Government mulls curbs on junk food in schools

July 18th, 2011 - 7:08 pm ICT by IANS  

New Delhi, July 18 (IANS) The central government Monday admitted before the Delhi High Court that junk food causes health hazards, including heart problem, and said guidelines would be framed to serve good quality food in schools and colleges.

The government said it has invited proposals from experienced agencies, organisation and institutions for framing guidelines for providing safe food in educational institutions.

Filing an affidavit before the division bench of Chief Justice Dipak Misra and Justice Sanjiv Khanna, the health ministry claimed that it has written to all states and union territories to consider issuing instructions for withdrawing carbonated beverages and junk food from school and college canteens.

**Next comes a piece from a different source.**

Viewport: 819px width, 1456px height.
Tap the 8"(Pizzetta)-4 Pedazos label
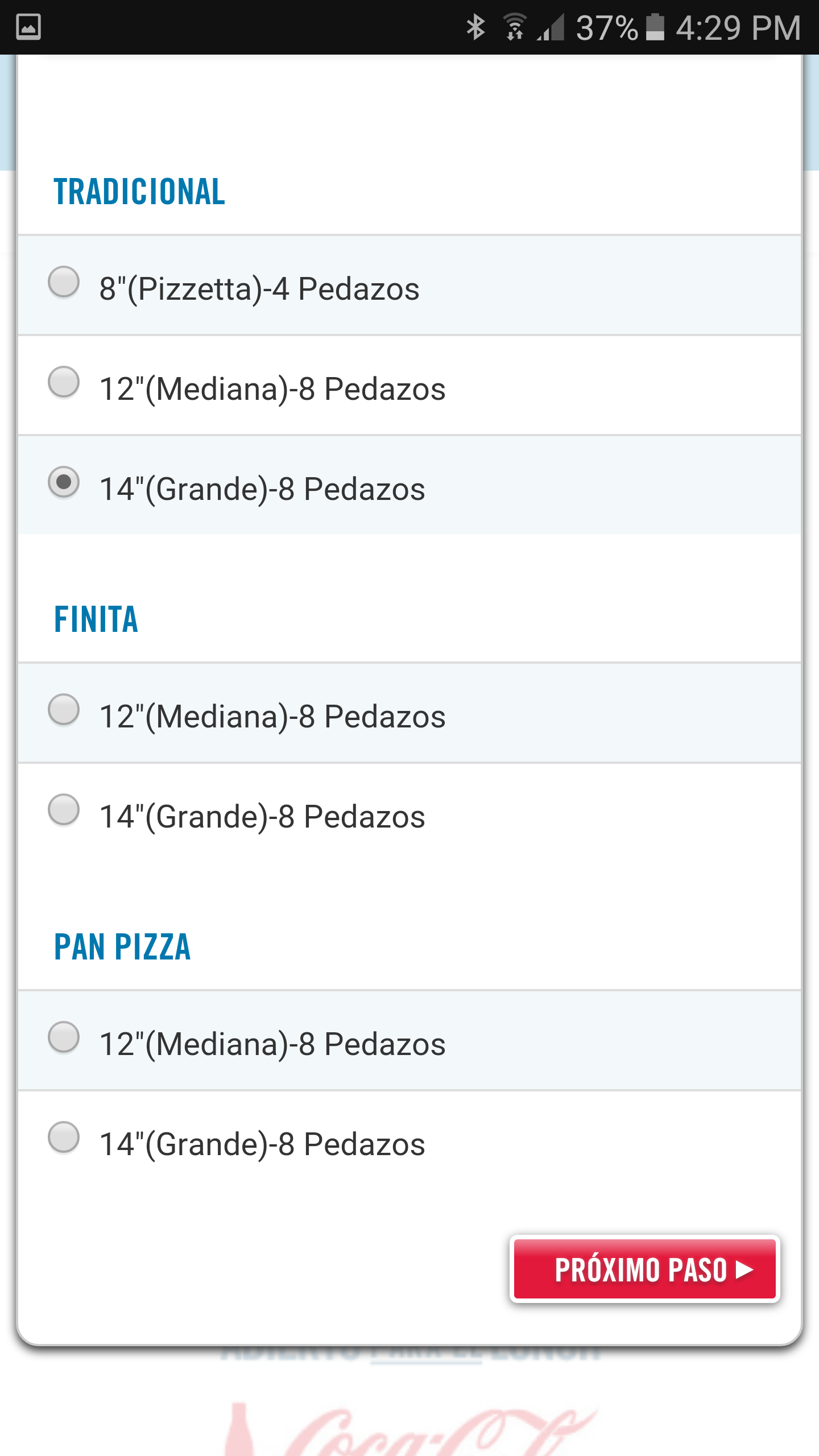259,289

The court was hearing a plea for a ban on the sale of junk food and carbonated drinks near the educational institutions.

“The centre in actively engaged in dealing with the health risks that the consumption of junk food may pose to the general health of the population and more particularly the children of the country,” said the affidavit.

“Chief ministers and the health ministers of all the states to consider issuing instructions to vice-chancellors of all universities for withdraw of junk food and carbonated drinks from the canteens of educational institutions,” it said.

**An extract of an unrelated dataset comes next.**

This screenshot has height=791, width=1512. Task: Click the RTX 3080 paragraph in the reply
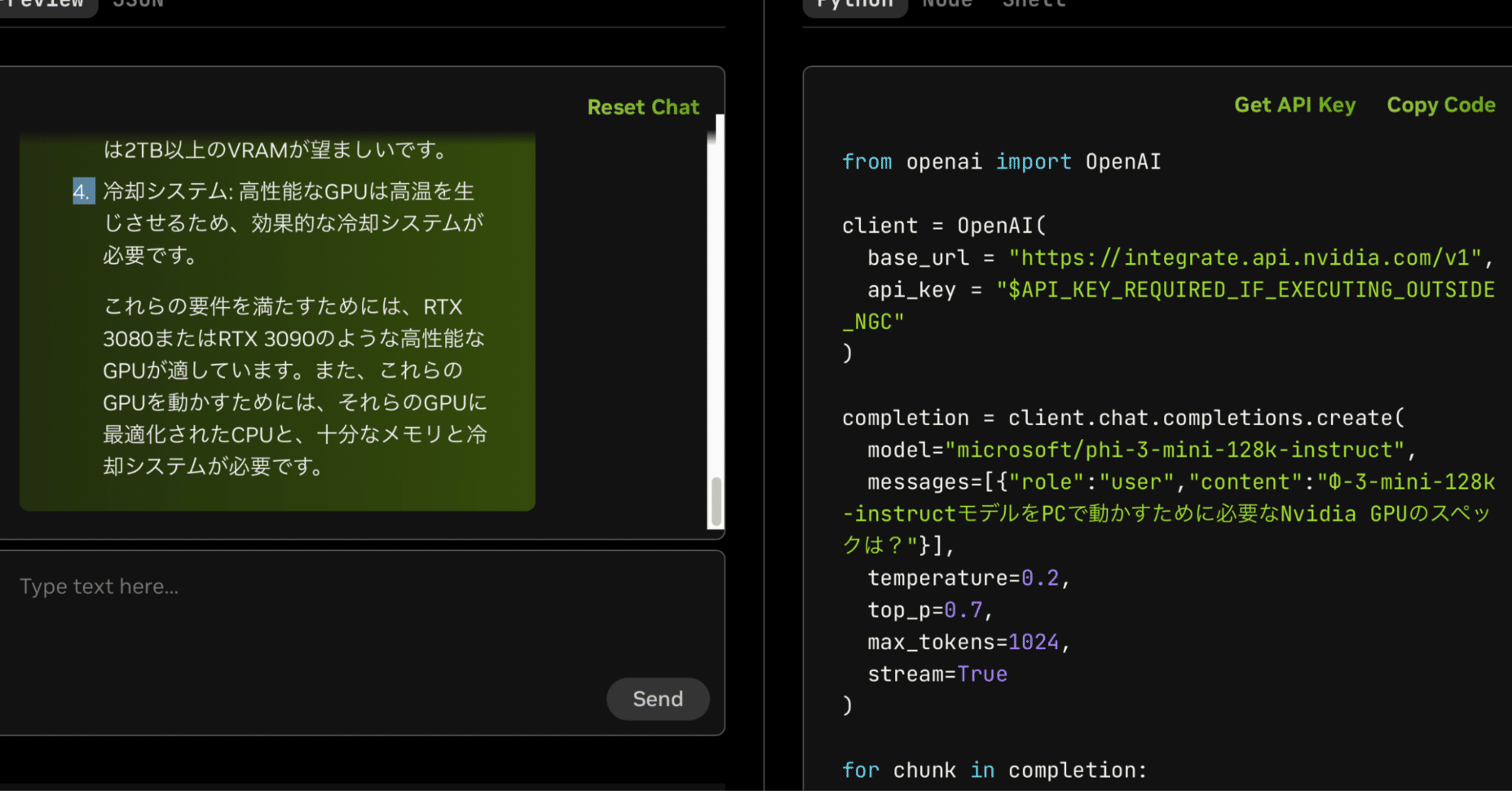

According to the ministry, various studies have shown that junk food is high in fat, sodium and sugar.

“Junk food lacks micro-nutrients such as vitamins, minerals, amino acids and fibre but is high in energy. Junk food is responsible for obesity, dental cavities, diabetes and heart diseases,” said the ministry.

“The Foods Safety and Standards Authority of India (FSSAI) is in the process of issuing guidelines for quality food in school canteens after the completion of a project and the approval of the guidelines by a scientific panel,” said the affidavit.

The court is hearing a petition filed by an NGO seeking a ban on the sale of junk food and carbonated drinks within a 1,500 feet radius of schools.

It sought the view of the health ministry April 19.

The court asked the central government about the steps taken to create awareness among the young generation about the “harmful effects of increased consumption of junk food”.

“The term ‘junk food’ is not defined under the Prevention of Food Adulteration Act 1954. But it is understood that any food that has poor nutritional value and is considered unhealthy may be called junk food,” said the FSSAI.

Petitioners Rahul Verma and Rakesh Prabhakar of NGO Uday Foundation told the court: “It is…time we change the way kids eat in schools. Such a ban will set new standards for healthy food. On one hand, children are taught in classroom about good nutrition…, on the other, we continue to make junk food available to them.”

The court allowed the petitioner NGO to respond to the government’s reply by Sep 7.